1. When The Heart Rules The Mind 8/10 The Pop-hit single of this album, Steve still plays it and i can see why, this single its a pop-masterpiece. The rythm all the way through doesn't get boring, it gives an adventurous atmosphere and has some nice variations in between, it gets boring in the acapella part and it repeats itself a little too much and that means a little less score from me.

2. The Hunter 6/10 Hackett participated in creating almost every song of this album, this is not one of those, its an ok minimalistic precussion and guitar song, where the rythm does well in keeping me interested just for a while, then there's a solo wich i'm grateful for but in the end this theme is just average.

3. Here I Wait 3/10 I have seen people complain that for a group called GTR as in GuiTaR, there's not a lot of guitar, and i can agree that the feeling that this album gives is not of a guitar atmosphere, but i can say that most of the time guitars on prog feel more like classic piano oriented and i really like that, and i think that some of the melodies in the album that are done with a synth can be perfectly been made with a guitar. With all that said, this song has a boring rythm and the guitar near the end (wich for some reason i think is Steve Hackett) make this song a little better.

4. Sketches In The Sun 10/10 This is the other and last theme where Hackett had little to none creative input according to the disc, made by Steve Howe and i really like it, its a fine guitar instrumental, this short theme shows and snippet of what this super group and album could've been able to achieve.

5. Jekyll And Hyde 6/10 Another harmless pop piece, sometimes i get hints from the first song, it has an interesting solo part but that's it, the overall rythm doesn't keep me interested.

6. You Can Still Get Through 5/10 The start reminds me of the game soundtrack of WaterWorld and it could've expanded a little bit from that misterious start, but then as the song evolves, repeats the rythm to much, becomes a really obvious pop-song that feels too happy for what it says, adds too much synths and yes, i can see myself asking "Where is the guitar?" from time to time here, and when it appears it does extraordinary things, but you're not fulling me, is like when they try to add heart to Adam Sandler movies. I know that comparison wasn't fair but i'm just tired of the wasted potential, specially here where they repeat the interesting start near the end, just for putting salt in the wound. "You can still get through", what? The wasted potential?

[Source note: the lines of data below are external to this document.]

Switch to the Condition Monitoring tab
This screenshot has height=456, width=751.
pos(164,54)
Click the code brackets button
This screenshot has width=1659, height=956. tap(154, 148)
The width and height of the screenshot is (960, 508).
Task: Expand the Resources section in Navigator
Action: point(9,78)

I hope so!

7. Reach Out (Never Say No) 4/10 I'm really getting tired here, everytime something interesting happens, it gets back to the rythm quickly, like it doesn't sink in the variations, and when it finally does, its too late, the solo just doesn't save this, the synth solo sounds much more interesting here and that's sad.

8. Toe The Line 7/10 How beautyful, i want to cry, what a glorious and natural guitar after all that mess. Its a mellow song that its ok, gets a little boring and its repetitive but i feel like being prepared for something else.

9. Hackett To Bits 10/10 Steve Hackett appears, its the final boss of this journey and brings all his prog with him, and its glorious. OK, this is epic, i can't stop recommending this instrumental piece that reminds me of his aweosome previous solo work.

10. Imagining 9/10 I thought that this was continuing from the previous theme, and i think that it could well be the case, reminds me of a soundtrack, has some beautyful scales that give an overall misterious feeling. And in the end it surprises me because it adds the pop conventions into the mix but the theme never stops changing and it keeps it interesting and i like it a lot. This theme could very well be the one that decided the direction in wich this album was going and they sadly picked up more the pop side.

In total this album gets a 68/100 wich is 3 stars, it has some harmless forgetable but ok songs with added pop and prog goodies into the mix, i specially recommend the last 2 themes. Have a happy holydays everyone.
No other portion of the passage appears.